SonarSecurity is currently supporting 6 injection rules for Java and C# "only". PHP support is coming soon but still that won't be enough.
We should increase the number of supported rules to maximize our chance to find 0-days vulnerabilities.
SonarSecurity should detect these 5 vulnerabilities:
- RSPEC-5131 Endpoints should not be vulnerable to reflected cross-site scripting (XSS) attacks
- RSPEC-5144 Server-side requests should not be vulnerable to forging attacks
- RSPEC-5145 Logging should not be vulnerable to injection attacks
- RSPEC-5146 HTTP request redirections should not be open to forging attacks
- RSPEC-5167 HTTP response headers should not be vulnerable to injection attacks
These 5 rules will be implemented in three phases. Two of them are covered by this MMF.
Using the current SonarSecurity technology, all RSPECs will be implemented with a common list of sanitizers.
RSPEC-5131 will be implemented with specified sinks for C# but in Java we will simplify the implementation to comply with the current limitation of how we can define sinks in SonarSecurity. Specifically, PrintWriter will be defined as a sink, without regard to how the object is created. These limitations imply that we allow for a potentially large number of False-Negatives and False-Positives.
To reduce the number of False-Negatives, and to make sure that True-Positive results disappear only when vulnerabilities are actually fixed, separate lists of sanitizers will be used for all SonarSecurity rules.
SonarSecurity will be enhanced to cover this use case.

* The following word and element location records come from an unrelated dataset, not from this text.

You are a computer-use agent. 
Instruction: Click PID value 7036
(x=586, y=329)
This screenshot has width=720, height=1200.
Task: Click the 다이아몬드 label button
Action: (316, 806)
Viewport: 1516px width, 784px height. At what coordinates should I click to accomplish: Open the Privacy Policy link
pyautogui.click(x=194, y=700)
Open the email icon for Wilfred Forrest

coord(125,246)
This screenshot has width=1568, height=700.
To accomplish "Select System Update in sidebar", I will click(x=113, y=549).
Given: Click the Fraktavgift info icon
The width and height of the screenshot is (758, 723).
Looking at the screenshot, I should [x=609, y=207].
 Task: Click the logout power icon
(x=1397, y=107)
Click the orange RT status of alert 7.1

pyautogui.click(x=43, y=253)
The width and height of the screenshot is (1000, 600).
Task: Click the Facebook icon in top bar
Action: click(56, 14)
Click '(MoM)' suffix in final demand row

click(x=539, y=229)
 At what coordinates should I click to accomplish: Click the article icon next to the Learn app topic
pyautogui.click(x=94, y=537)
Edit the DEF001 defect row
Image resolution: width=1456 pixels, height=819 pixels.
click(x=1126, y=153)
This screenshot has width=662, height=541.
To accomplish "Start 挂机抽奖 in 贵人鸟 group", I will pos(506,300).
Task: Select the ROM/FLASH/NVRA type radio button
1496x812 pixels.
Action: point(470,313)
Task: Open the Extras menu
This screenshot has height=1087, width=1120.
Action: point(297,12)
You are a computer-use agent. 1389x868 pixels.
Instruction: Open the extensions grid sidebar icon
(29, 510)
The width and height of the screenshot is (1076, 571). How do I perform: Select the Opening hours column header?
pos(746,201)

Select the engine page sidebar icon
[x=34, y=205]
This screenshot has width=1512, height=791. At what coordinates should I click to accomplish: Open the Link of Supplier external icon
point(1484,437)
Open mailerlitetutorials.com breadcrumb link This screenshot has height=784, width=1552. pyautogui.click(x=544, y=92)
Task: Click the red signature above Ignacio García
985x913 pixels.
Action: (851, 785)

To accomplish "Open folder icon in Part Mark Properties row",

Here is an example where an SQL-sanitizer is used for mitigating XSS, still leaving the vulnerability exploitable.
Sanitizers specified per rule can be found in the above linked configuration sheets.
To prepare for future functionality that will make specific use of Validators, we will separate the current configuration of Sanitizers into two different lists, one for Sanitizers and one for Validators.
- A Sanitizer is defined as a method, function, language construct or annotation that is leading a tainted value to be sanitized after its use.
- A Validator is a method, function, language construct or annotation that checks if a tainted value is safe and generally returns a boolean value. A call to a Validator method makes the path from a source to a sink safe.
For S5131 (XSS), it is accepted to generate FPs that we will tackle in another MMF (MMF-1596).
For example S5131 should not raise an issue when PrintWriter is used to write to anything else than a HttpServletResponse. To achieve this we need to change SonarSecurity to allow for sinks to be defined as a list of criteria that need to be fulfilled; for example that the PrintWriter object is created from a call to HttpServletResponse.getWriter().